New this week:
THE STRANGE CASE OF DR. COUNEY By Dawn Raffel. (Blue Rider Press, $27.) The use of incubators to save the lives of premature infants has its origins among the sideshows of Coney Island and Atlantic City. As Raffel recounts in this bit of forgotten but fascinating history, at the turn of the 20th century Dr. Martin Couney discovered a novel way to help sickly newborns while also making a few bucks displaying the little wonders alongside bearded ladies and strongmen. HOW SCHOOLS WORK By Arne Duncan. (Simon & Schuster, $26.99.) Obama’s education secretary unpacks his thoughts about what is working and what isn’t in our nation’s school system. He is looking to offer some straight talk, beginning with this opening line: “Education runs on lies.” A FUTURE OF FAITH By Pope Francis with Dominique Wolton. (St. Martin’s, $29.99.) The pope sat down for a series of interviews with a French reporter and this book collects the transcripts, revealing Francis’ thoughts on a wide range of contemporary issues, from immigration to globalization, making even clearer the revolutionary quality of his papacy. VALLEY OF GENIUS By Adam Fisher. (Twelve, $30.) The juggernaut of Silicon Valley now seems like a part of the economy that was always meant to be, but it’s worth remembering how young it is and how haphazard was its start. Fisher has interviewed over 200 people in this expansive oral history of the industry, which stretches from Atari to Facebook. MAEVE IN AMERICA By Maeve Higgins. (Penguin, paper, $16.) The Irish comedian and memoirist writes of her misadventures in the United States after moving here in her 30s and discovering the joys and pains of independence.

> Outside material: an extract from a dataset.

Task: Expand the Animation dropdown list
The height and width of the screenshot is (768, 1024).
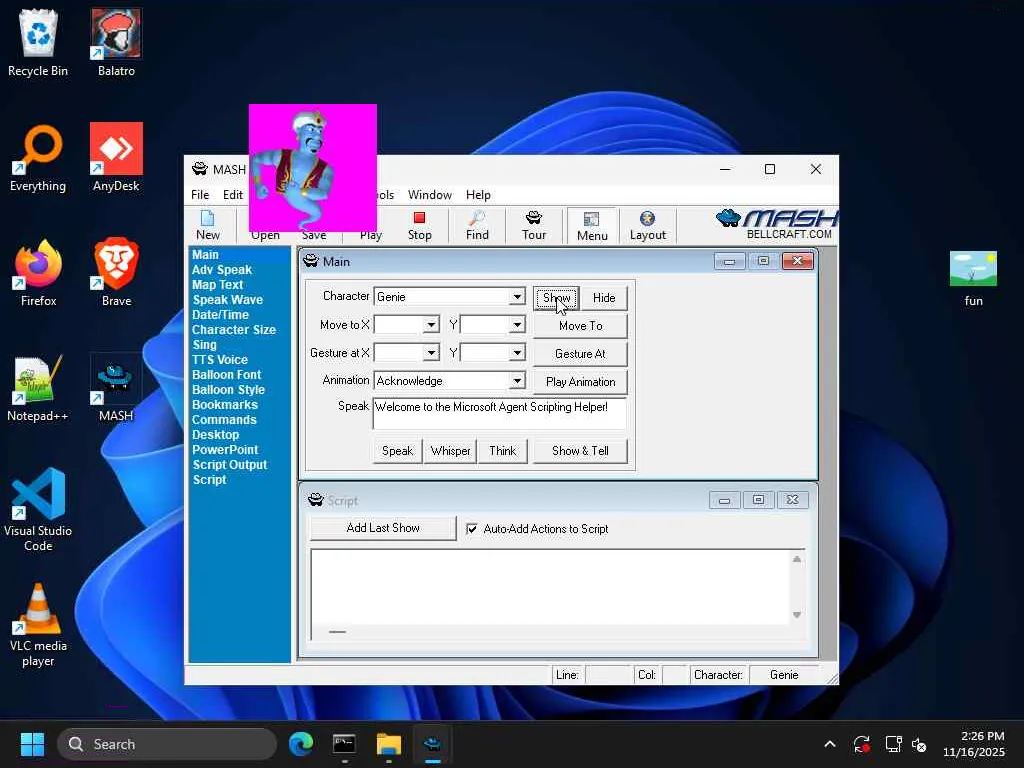Action: (517, 381)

In which we ask colleagues at The Times what they’re reading now.
“I went into the story of the El Faro — the American container ship that sank in a hurricane near the Bahamas in 2015 — knowing that all 33 crew members had died. So I was surprised at how tense I felt reading INTO THE RAGING SEA, Rachel Slade’s gripping nonfiction account of the disaster. Part of the reason is the sheer amount of firsthand material she has to work with. Thanks to a black box recording from the bridge of the El Faro containing 26 hours of conversation, Slade was able to put together a sea disaster tale unlike any other. (The $3 million effort to retrieve that black box from the bottom of the ocean comprises its own twisty mini-tale.) All of the small errors of judgment, all of the overconfidence and complacency that led to the disaster are on full display, straight from the doomed mariners’ mouths. It makes for an exciting, terrifying and deeply sad story.”